ASSIGNMENT. Restate word for word the lines of the entries below, starting with the line that holds "Open the browser three-dot overflow menu" and ending with the line that holds "You are a computer-use agent. Viewport: 1344px", and no others.

Dataset records:
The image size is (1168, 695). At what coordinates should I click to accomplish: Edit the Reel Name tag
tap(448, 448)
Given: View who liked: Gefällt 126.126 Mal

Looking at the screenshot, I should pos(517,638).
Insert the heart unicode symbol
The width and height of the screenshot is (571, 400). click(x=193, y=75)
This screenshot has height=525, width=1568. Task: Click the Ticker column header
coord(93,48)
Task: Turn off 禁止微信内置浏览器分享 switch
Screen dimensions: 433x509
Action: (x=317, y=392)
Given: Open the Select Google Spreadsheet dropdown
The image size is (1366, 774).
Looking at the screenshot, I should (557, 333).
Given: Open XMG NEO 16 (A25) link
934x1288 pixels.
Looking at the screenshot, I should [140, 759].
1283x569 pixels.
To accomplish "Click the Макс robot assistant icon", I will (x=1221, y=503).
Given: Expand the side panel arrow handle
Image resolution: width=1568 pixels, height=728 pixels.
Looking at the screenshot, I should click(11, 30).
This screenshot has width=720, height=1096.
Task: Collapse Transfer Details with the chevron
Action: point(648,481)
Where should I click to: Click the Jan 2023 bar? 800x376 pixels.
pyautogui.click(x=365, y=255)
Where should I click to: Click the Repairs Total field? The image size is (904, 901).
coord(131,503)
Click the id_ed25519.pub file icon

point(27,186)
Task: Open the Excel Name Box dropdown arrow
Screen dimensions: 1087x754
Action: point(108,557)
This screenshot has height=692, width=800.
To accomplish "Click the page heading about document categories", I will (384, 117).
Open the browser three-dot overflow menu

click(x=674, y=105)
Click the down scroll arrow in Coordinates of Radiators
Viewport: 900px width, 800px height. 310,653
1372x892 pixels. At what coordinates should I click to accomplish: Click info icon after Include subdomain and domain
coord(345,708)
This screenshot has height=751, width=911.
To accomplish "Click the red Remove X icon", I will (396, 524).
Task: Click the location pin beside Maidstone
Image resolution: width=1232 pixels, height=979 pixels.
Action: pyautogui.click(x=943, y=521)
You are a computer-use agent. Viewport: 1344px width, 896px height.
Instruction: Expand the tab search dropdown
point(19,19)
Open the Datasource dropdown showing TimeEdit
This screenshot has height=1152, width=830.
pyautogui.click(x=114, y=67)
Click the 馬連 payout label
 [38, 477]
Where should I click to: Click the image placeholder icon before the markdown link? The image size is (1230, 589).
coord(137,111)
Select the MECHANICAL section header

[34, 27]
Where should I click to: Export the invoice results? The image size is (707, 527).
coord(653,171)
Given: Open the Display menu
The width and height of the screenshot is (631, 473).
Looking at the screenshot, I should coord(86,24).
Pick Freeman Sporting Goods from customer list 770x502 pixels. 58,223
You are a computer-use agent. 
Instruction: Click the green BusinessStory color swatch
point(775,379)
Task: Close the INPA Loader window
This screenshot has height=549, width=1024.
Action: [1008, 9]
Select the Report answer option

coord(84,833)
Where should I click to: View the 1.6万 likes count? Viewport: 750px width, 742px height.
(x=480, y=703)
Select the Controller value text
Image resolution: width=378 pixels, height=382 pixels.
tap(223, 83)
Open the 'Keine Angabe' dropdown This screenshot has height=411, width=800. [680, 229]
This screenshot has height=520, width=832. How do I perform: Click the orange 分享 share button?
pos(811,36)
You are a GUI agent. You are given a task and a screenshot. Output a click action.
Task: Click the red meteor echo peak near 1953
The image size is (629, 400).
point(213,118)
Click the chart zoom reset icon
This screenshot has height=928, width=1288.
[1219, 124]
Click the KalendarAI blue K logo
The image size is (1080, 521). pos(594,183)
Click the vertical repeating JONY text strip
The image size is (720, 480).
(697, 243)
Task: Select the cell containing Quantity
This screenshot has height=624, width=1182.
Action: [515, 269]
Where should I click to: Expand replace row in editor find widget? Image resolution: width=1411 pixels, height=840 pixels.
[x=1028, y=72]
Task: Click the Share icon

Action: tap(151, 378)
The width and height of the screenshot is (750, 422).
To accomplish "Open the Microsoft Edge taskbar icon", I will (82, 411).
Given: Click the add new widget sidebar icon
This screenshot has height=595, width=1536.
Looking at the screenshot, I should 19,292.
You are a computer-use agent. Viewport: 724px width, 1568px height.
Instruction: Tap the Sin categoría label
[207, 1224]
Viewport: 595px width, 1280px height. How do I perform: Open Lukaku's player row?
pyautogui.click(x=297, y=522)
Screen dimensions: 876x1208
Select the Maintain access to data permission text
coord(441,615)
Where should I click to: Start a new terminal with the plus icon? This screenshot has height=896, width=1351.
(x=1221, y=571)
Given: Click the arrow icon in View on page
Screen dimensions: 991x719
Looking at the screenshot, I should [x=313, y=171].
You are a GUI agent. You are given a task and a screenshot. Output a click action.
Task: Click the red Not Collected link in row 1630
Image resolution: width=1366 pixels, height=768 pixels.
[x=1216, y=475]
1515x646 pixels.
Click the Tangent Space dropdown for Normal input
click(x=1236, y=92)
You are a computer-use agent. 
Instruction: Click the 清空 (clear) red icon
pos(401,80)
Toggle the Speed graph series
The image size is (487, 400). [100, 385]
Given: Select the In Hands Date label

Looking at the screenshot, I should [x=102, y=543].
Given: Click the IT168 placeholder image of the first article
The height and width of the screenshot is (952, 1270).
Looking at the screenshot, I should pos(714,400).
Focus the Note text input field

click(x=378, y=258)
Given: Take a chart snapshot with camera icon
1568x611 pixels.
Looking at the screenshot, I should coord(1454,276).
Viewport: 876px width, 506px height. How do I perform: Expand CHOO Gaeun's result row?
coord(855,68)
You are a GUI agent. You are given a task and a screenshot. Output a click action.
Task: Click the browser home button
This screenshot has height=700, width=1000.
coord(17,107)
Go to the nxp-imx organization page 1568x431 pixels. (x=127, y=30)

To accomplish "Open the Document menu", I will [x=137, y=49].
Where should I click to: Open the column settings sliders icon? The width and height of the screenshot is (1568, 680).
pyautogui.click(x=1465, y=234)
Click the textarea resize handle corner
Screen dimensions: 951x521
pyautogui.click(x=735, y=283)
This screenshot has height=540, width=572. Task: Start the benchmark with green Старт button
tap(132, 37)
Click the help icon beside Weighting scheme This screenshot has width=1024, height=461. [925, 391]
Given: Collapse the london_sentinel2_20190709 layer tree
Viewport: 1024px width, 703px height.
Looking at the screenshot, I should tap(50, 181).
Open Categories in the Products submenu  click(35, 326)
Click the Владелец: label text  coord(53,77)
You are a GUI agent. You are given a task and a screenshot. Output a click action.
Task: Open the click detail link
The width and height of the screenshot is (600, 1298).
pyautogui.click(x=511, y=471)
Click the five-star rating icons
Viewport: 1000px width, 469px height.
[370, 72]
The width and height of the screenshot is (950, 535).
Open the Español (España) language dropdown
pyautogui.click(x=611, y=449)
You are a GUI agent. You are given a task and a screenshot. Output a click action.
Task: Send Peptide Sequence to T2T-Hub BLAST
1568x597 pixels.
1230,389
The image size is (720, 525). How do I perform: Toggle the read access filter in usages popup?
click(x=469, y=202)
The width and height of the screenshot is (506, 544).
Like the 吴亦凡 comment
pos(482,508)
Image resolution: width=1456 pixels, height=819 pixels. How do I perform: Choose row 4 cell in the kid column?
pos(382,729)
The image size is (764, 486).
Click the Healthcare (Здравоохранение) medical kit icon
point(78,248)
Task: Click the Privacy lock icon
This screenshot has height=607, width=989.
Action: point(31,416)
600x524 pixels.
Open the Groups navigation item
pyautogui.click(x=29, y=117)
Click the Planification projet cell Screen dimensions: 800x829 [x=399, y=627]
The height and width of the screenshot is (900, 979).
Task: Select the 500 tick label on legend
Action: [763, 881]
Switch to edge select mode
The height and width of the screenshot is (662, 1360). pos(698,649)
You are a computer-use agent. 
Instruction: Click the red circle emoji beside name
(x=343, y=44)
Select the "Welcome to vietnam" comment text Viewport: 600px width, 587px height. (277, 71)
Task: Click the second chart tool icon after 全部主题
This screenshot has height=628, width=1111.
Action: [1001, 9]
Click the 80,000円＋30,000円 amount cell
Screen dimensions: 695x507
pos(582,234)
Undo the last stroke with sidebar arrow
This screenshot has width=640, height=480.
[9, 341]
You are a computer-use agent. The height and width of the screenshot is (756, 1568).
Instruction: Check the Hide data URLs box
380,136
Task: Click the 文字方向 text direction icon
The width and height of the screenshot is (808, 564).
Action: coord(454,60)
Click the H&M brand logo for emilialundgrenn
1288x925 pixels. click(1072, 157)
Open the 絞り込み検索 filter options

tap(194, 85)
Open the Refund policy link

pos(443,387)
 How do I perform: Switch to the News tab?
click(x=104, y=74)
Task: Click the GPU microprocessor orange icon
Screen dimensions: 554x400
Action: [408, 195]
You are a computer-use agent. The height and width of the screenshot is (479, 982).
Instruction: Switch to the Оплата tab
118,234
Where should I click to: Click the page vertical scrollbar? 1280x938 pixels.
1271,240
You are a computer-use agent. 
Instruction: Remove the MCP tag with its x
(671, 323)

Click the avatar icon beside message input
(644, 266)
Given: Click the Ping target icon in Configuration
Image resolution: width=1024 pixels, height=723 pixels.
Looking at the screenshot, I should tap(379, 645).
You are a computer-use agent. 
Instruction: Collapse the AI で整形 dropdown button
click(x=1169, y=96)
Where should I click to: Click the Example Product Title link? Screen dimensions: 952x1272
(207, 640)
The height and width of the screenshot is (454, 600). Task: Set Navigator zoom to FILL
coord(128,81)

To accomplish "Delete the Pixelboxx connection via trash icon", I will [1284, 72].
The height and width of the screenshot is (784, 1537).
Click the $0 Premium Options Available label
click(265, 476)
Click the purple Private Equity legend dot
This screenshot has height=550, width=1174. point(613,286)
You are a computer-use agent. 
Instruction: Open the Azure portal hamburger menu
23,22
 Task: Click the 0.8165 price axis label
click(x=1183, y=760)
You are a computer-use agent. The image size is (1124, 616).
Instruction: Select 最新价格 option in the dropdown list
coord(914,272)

REPLY TO THE TASK.
Open the browser three-dot overflow menu

click(x=674, y=105)
Click the down scroll arrow in Coordinates of Radiators
Viewport: 900px width, 800px height. 310,653
1372x892 pixels. At what coordinates should I click to accomplish: Click info icon after Include subdomain and domain
coord(345,708)
This screenshot has height=751, width=911.
To accomplish "Click the red Remove X icon", I will (396, 524).
Task: Click the location pin beside Maidstone
Image resolution: width=1232 pixels, height=979 pixels.
Action: pyautogui.click(x=943, y=521)
You are a computer-use agent. Viewport: 1344px width, 896px height.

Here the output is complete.